A argumentação é uma atividade intersubjetivamente determinável entre os indivíduos. Em todos os casos há o reconhecimento mútuo de controle de uso exclusivo sobre a propriedade dos indivíduos; sendo assim, reconhece-se que o indivíduo é o proprietário legítimo. Como é uma interação livre de conflitos (disputas por recursos escassos), se exige abstenção do uso da força contra a propriedade de outrem (agressão) para a troca pacífica de proposições buscando evitar um conflito resolvendo uma discordância.

Com Mises, Hoppe aprendeu sobre o axioma da ação.

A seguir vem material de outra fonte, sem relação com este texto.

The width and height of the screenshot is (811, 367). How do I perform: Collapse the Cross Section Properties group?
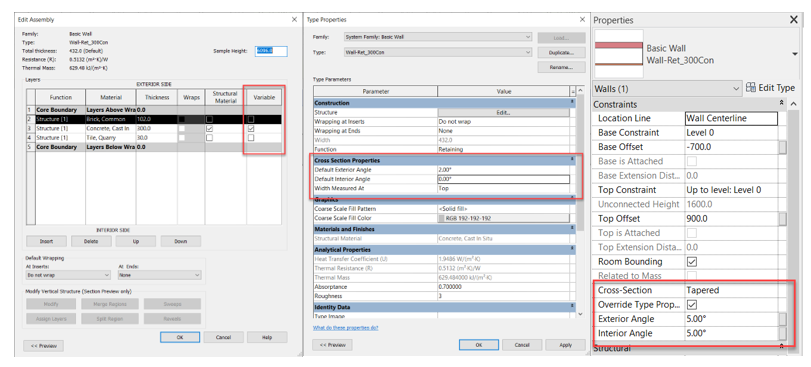(572, 160)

Trata-se da busca dos indivíduos por uma situação de maior conforto, sendo assim, eles abdicam de uma situação conflituosa para entrar em uma situação livre de conflitos. Nessa interação há respeito mútuo de propriedade pelas discordâncias um do outro e há pelo menos uma concordância: que um discorda do outro. Toda argumentação, por demonstrar esse respeito mútuo de propriedade, não pode incorrer num argumento válido de que a agressão é justificável, pois, se assim alguém o fizesse, entraria em contradição performática tendo em vista que ele reconheceu a legitimidade da propriedade ao ingressar nesta atividade pacífica que envolve uma discordância evitando um conflito. Hoppe conclui que:

“Dizer isso [que é possível sempre discordar da validade do que foi dito] não é nada mais do que o reconhecimento mútuo de que o controle exclusivo de cada pessoa sobre seu próprio corpo deve estar pressuposto enquanto houver argumentação.”

(HOPPE, 2013, pp. 129)

Este argumento possui algumas faltas assim como todos os anteriores, porque não justifica o porquê de evitar conflitos. E esse é um dos pontos onde eu pretendo aqui tampar a lacuna. Outro ponto bastante questionado em relação a este argumento é que o reconhecimento seja um elemento subjetivo do discurso – o que não me parece ser o caso. O ato de reconhecer, embora seja subjetivo porque pode ou não ser feito, não muda o fato de que, não só o conteúdo do discurso é objetivo, pois duas premissas opostas não podem ser logicamente aceitas (~[~A ^ A]) [11], como também é objetivo o reconhecimento em si. Reconhecer é aceitas que determinadas condições são válidas. Portanto, se o reconhecimento à propriedade privada se dá com a argumentação e todo ser humano tem esse potencial, então o ponto da Ética Argumentativa não está errada nesse ponto.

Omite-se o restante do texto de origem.